PEKANBARU, LINTASPENA.COM – Hakim Pengadilan Negeri (PN) Pekanbaru, Riau, menolak esepsi atau keberatan yang diajukan lima terdakwa kasus penipuan dan penggelapan dengan kerugian Rp 84,9 miliar.
Sebanyak 4 dari 5 terdakwa dalam kasus ini merupakan keluarga Bos Fikasa Group, Masing-masing yakni Bhakti Salim alias Bhakti selaku Direktur Utama (Dirut) PT WBN dan PT TGP.
Kemudian, Agung Salim selaku Komisaris Utama (Komut) PT WBN, dan Elly Salim selaku Direktur PT WBN dan Komisaris PT TGP.
Berikutnya, Christian Salim selaku Direktur PT TGP. Satu terdakwa lainnya yakni, Maryani, selaku Marketing Freelance PT WBN dan PT TGP.
Majelis hakim yang dipimpin Dahlan dengan dibantu dua hakim anggota, Estiono dan Tomy Manik menyatakan, menolak esepsi yang diajukan terdakwa melalui kuasa hukumnya.

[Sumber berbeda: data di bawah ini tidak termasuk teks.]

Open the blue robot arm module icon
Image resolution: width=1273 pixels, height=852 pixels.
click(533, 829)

“Memutuskan menolak keberatan yang diajukan para terdakwa. Memerintahkan jaksa penuntut umum untuk melanjutkan perkara ini,” ujar Hakim Dahlan dalam sidang putusan sela, Senin (13/12/2021).

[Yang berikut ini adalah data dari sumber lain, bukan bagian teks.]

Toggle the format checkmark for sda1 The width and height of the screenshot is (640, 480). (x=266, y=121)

Hakim juga meminta jaksa untuk menghadirkan saksi pada sidang berikutnya. Hakim menunda sidang hingga Senin (20/12/2021) mendatang.

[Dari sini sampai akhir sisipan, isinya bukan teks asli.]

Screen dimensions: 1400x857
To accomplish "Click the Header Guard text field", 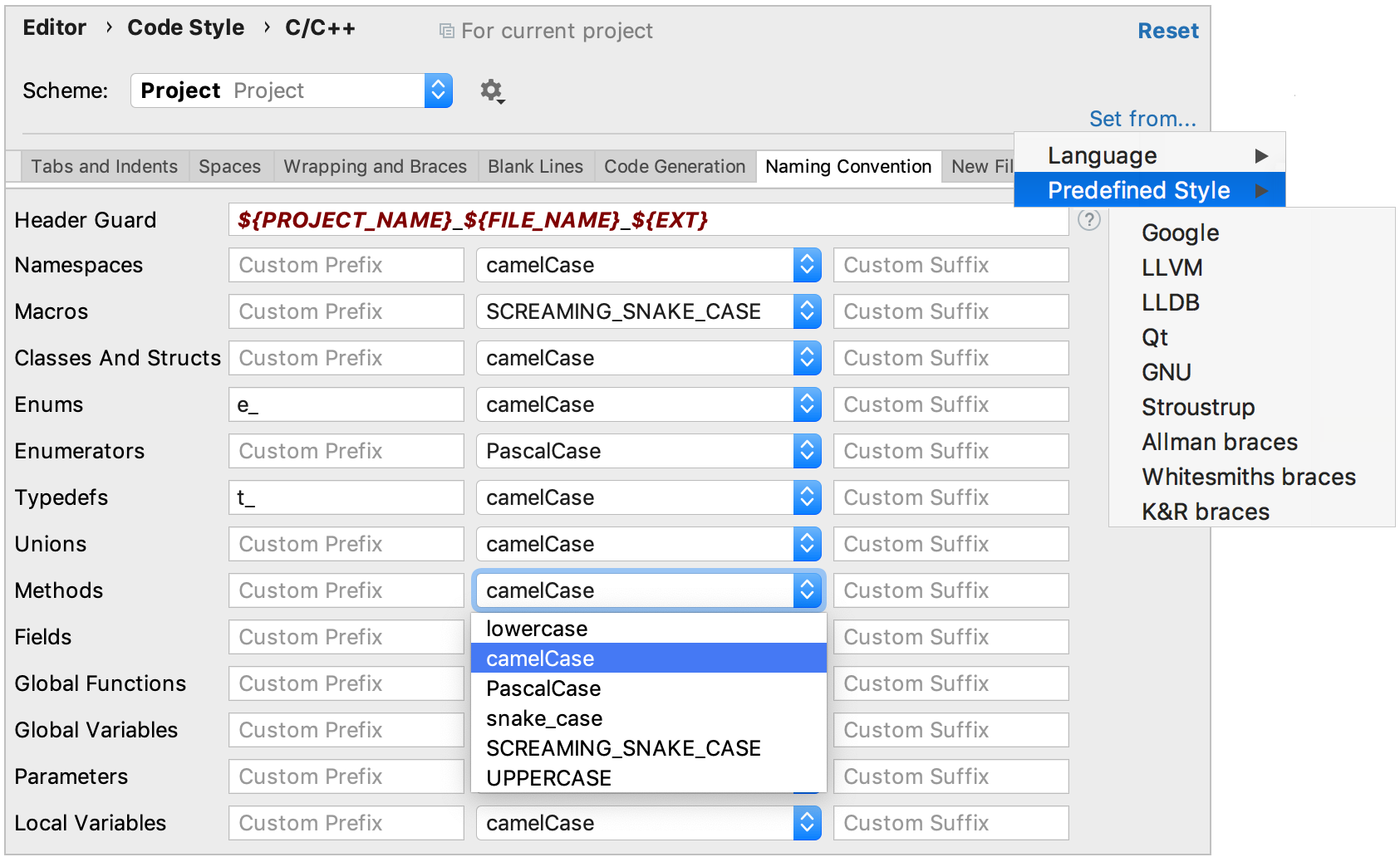I will pos(648,220).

“Untuk penasihat hukum bisa mengajukan banding atau tidak atas putusan ini. Untuk JPU, bisa menghadirkan saksi-saksi untuk sidang pekan depan,” kata Dahlan.
Jaksa Rendi Panalosa mengatakan bahwa pihaknya sudah yakin bahwa majelis hakim akan menolak eksepsi para terdakwa. Adapun para terdakwa didakwa dengan Pasal 378 KUHP dan Pasal 64 ayat 1 jo Pasal 55 KHUP tentang penipuan dan pengelapan.
“Dakwaan kami susun itu jelas. Sementara eksepsi kuasa hukum terdakwa lebih kepada membahas materi pokoknya. Jadi, wajar saja kalau hakim menolaknya,” ucap Rendi.dikutip dari kompas.com 14/12/21.
Seperti diketahui, sebanyak 10 orang warga Kota Pekanbaru menjadi korban penipuan yang mengalami kerugian sebesar Rp 84,9 miliar oleh para terdakwa untuk investasi, yakni Promissory Note.
Para korban tergiur, karena pihak perusahaan yang bergerak dalam bidang properti ini mengiming-iming nasabah dengan bunga tinggi, yakni 9 sampai 12 persen. Jumlah itu jauh lebih tinggi dari bunga bank, yakni 5 persen.
Dalam dakwaan, mereka disebutkan sudah menawarkan pruduk investasi Promissory Note sejak 2016. Namun, belakangan nasabah tertipu dan uang mereka tidak dikembalikan oleh para terdakwa. (**).